Move over, Ichiro Suzuki. Step aside, Pete Rose. Slide down, Maury Wills.Here comes Aaron Judge?If the role of the leadoff hitter — once the domain of the speedy, pitch-spoiling, sharp-eyed singles hitter — has long been reshaped by baseball’s increased reliance on analytics, an emphatic confirmation came Friday on the Yankees’ lineup card.
At the top of the batting order was baseball’s biggest bopper: Aaron Judge, 6 feet 7 inches, 282 pounds and the American League’s leader last season with 52 home runs.
It may not happen often, but it could happen soon — the Yankees open the regular season on Thursday at Toronto — so Manager Aaron Boone wanted everyone to get used to the idea, not just Judge.
“If that’s a real option, I, at least, want to introduce it, because obviously it’s a story today,” Boone said on Friday after a 5-0 exhibition loss to the Boston Red Sox. “So I just want to at least get that part of it out of the way.”
Along with his prodigious power, Judge has another desirable attribute at the plate: a keen eye.
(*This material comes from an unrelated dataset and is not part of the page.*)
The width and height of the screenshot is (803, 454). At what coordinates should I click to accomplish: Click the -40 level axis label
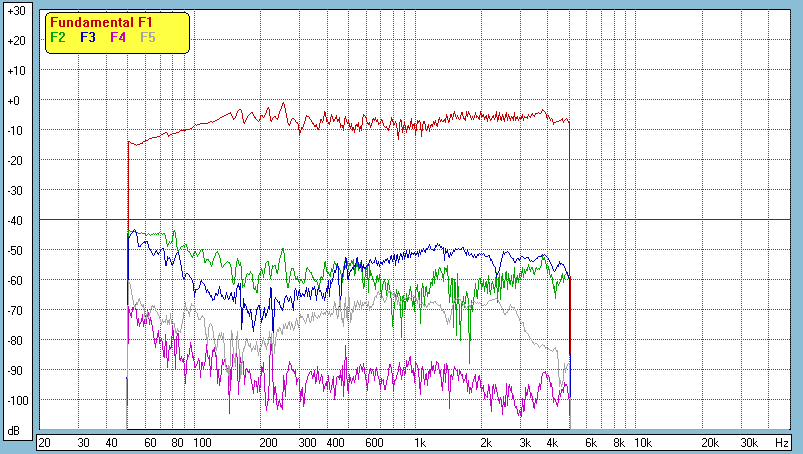click(15, 220)
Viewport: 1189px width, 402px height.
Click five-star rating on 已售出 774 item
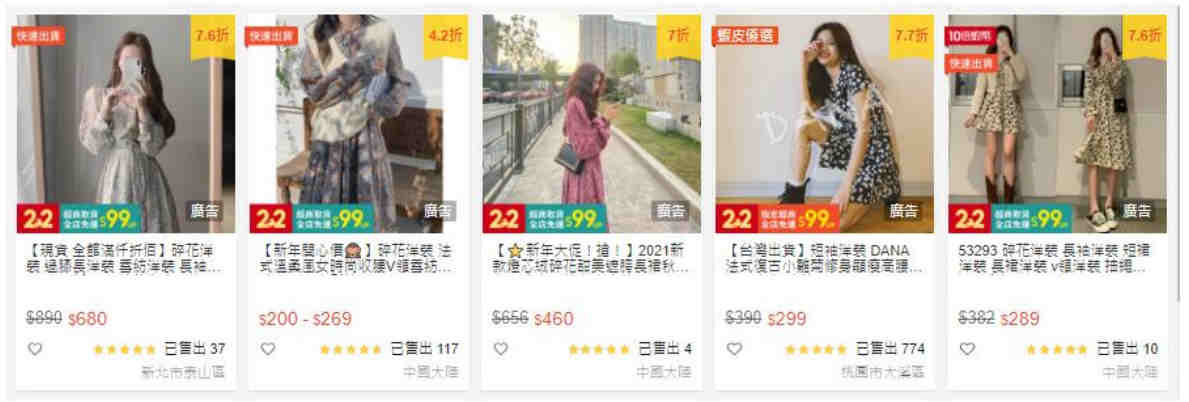tap(815, 350)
He led the A.L. with 127 walks last season and his on-base percentage was .422, third in baseball behind Joey Votto of the Cincinnati Reds and Mike Trout of the Los Angeles Angels, who also mostly batted second in their lineups.
Since each spot further down in the lineup translates into anywhere from 13 to 16 fewer at-bats over the course of the season, according to Fangraphs, the best hitters on a team are increasingly slotted second in the lineup instead of third.
The Yankees have occasionally deployed power-hitting leadoff hitters over the years — Bobby Bonds and Alfonso Soriano among them — but it was typically because those teams lacked a traditional leadoff hitter.
Despite having Jose Altuve, one of the best hitters in baseball, the Houston Astros used George Springer, their top home run hitter, in the leadoff spot last season. It worked out well: The Astros won the World Series and Springer was the Series’ most valuable player.
Red Sox Manager Alex Cora, the bench coach for the Astros last season, said Springer “controls the strike zone for how powerful he is.”
“His swing decisions are good,” Cora added. “He’ll swing at strikes. It’s not like he’s swinging at bad pitches and trying to hit home runs.”
Placing Judge in the leadoff spot presents a trade-off: It guarantees that nobody will be on base for Judge at least once each game, but it also makes certain that no other Yankee will have more trips to the plate.
Boone said he was considering using Judge as the leadoff hitter only in rare circumstances: when the Yankees were facing a left-handed pitcher and their usual leadoff hitter, the left-handed-hitting Brett Gardner, was in the lineup. That will be the case in the season opener against the Toronto left-hander J. A. Happ. When Gardner, who figures to sit more frequently against left-handers, is out of the lineup, Aaron Hicks is likely to hit leadoff.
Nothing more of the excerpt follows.